The Grasshopper, Tatsfield

I recently received an interesting communication from a reader which I thought to share here. 

He wrote:“I began researching my family history when I was a child, speaking to my Granddad – I was born in Redhill Hospital and brought up in Oxted. He always said that my ancestors ‘ran pubs’ and when I become a bit more serious about genealogy about 15 years ago this was borne out by my research.
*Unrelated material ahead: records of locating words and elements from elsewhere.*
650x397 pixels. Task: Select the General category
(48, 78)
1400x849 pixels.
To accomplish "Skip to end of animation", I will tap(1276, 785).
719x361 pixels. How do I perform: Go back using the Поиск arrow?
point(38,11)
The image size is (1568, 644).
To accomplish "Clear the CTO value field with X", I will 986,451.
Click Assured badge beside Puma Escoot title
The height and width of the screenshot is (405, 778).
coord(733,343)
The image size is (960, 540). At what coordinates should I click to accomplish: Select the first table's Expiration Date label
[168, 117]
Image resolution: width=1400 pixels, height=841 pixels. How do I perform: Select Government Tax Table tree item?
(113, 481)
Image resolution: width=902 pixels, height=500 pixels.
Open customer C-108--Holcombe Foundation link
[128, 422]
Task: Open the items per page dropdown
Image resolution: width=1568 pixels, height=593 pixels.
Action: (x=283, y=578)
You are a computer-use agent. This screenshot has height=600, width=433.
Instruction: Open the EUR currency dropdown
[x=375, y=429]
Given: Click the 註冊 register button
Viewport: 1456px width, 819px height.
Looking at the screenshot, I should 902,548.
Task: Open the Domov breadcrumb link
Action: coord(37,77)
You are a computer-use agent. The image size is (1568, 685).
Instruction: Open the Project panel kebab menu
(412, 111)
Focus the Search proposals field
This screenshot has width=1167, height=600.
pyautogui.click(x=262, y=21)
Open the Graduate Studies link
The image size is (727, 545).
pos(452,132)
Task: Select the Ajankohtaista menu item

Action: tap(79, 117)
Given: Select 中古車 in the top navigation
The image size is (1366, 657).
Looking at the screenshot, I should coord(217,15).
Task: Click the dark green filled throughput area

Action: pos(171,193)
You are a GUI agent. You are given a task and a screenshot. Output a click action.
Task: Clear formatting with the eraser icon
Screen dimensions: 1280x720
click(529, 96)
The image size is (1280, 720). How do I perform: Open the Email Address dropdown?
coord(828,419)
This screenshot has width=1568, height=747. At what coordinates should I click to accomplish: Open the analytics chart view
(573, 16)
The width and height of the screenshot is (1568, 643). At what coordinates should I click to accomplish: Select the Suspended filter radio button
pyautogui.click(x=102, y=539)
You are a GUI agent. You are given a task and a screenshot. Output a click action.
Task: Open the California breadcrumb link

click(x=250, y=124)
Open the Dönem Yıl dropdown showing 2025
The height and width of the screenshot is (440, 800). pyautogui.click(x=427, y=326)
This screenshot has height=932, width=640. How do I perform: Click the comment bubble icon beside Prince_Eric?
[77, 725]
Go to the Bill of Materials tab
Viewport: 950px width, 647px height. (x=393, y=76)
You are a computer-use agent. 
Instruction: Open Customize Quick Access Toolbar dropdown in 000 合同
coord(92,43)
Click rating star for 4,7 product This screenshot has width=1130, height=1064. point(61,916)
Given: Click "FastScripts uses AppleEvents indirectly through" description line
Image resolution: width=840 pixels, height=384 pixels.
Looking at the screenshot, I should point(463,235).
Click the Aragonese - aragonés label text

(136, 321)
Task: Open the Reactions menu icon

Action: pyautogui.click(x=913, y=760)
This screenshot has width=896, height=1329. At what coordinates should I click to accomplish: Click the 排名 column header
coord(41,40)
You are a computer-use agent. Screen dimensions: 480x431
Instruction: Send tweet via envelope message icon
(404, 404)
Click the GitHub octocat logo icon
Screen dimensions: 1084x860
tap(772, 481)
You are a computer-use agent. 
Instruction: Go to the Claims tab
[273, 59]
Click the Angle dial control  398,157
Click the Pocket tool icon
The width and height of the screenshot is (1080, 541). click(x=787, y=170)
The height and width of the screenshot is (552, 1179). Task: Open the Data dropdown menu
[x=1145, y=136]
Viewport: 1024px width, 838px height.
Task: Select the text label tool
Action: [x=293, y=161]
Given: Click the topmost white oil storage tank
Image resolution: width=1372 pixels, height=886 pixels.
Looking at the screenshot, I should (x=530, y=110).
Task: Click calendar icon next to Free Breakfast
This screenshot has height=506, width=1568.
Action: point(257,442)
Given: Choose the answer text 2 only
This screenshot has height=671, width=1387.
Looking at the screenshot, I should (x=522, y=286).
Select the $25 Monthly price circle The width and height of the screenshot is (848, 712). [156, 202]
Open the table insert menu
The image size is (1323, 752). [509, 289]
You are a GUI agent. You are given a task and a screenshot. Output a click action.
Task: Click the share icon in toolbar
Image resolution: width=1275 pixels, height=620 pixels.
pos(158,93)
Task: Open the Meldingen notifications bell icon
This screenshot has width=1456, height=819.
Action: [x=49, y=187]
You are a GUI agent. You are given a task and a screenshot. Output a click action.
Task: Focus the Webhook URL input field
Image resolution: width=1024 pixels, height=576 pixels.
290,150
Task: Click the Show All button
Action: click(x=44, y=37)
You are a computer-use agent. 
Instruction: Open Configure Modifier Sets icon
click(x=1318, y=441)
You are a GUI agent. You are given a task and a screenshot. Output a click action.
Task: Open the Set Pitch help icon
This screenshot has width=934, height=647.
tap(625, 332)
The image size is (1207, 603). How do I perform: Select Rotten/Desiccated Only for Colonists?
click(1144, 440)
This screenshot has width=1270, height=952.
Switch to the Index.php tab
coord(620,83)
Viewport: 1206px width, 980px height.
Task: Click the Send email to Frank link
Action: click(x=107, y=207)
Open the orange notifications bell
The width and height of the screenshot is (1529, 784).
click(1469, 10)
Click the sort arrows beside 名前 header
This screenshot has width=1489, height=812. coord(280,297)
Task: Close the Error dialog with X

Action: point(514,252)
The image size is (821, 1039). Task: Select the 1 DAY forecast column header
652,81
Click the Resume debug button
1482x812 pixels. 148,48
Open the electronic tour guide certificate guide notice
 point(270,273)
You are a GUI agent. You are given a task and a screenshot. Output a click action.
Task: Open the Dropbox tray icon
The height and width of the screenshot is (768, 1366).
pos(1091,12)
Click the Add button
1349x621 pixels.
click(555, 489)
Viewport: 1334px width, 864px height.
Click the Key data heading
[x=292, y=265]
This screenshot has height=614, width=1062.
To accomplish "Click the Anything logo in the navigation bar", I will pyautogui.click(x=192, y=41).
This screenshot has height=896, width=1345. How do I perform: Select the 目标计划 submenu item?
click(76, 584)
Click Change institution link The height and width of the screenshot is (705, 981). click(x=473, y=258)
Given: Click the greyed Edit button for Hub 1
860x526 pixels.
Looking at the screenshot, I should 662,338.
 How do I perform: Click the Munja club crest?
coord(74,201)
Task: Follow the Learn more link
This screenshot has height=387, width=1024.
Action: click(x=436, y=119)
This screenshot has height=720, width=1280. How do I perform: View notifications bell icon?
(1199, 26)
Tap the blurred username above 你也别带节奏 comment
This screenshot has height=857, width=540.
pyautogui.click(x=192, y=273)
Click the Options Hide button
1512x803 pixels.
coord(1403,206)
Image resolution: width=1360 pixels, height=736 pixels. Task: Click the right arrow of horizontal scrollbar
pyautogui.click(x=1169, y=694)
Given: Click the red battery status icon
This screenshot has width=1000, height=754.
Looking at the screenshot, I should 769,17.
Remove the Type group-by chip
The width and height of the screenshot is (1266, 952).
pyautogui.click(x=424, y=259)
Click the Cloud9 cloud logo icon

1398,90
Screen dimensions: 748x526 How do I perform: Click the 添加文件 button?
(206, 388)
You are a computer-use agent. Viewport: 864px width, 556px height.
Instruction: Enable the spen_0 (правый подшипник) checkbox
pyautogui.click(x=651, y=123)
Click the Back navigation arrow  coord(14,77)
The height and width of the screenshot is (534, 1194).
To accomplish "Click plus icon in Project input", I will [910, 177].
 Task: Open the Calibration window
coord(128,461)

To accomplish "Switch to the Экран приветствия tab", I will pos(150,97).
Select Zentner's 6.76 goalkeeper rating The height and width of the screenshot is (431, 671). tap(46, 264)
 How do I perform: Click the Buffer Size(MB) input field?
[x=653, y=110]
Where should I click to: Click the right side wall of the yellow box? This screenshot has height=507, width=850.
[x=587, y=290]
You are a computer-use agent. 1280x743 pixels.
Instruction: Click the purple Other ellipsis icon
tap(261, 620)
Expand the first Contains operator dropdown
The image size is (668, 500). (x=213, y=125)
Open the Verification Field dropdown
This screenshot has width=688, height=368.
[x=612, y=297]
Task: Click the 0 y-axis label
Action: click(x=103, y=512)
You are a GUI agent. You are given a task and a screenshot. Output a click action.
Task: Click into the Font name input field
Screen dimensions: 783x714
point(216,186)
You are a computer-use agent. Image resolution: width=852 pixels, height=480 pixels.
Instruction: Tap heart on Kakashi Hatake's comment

My Great Grandfather William George Church and his wife Annie Louisa (nee Westbrook) ran the Wheatsheaf Inn in Old Oxted at the end of the 19th Century (1891 census), and my Great-Great-Grandfather Reuben Robert Church was the landlord of the Grasshopper Inn at Moorhouse, Tatsfield near Westerham from about 1885 until his death in 1904. I have found his will and his entire estate of £155 (worth over £17,000 in today’s money!) all went to Granville Charles Gresham Leveson Gower, who I believe owned the pub. I would like to know why the considerable estate did not go to Reuben’s descendants – was there a debt to be repaid or some other reason? I have not found the answer to this question yet. 
These ancestors were originally from Netteswell in Essex (now part of Harlow new town) where my Great-Great-Great Grandfather Thomas Bray ran the Greyhound Inn (which I have visited as it still exists, sat rather incongruously on the old village green amongst the brutal architecture of Harlow). The earliest connection I have found in my family tree to running a pub is Reuben’s grandfather (and my 4th Great-Grandfather) Daniel Coleman (1754 – 1819) who was recorded as a licenced victualler in his will, I presume in Netteswell (possibly of the Greyhound pub, although this isn’t specified in the will). 
I discovered that Reuben (he anglicised his name to Robert for some reason) and his wife Eliza (nee Bray) divorced in 1893 (which was quite a surprise as this was almost unknown at the time) and from the divorce petition that they lived in Penge, Norwood in between their time in Netteswell and moving to Tatsfield. I presume their relocation was related to the licenced victualler trade they were in, but have not yet found any evidence for this nor which pub they ran in Penge.”

If any historians out there can shed any light, your observations would be most welcome!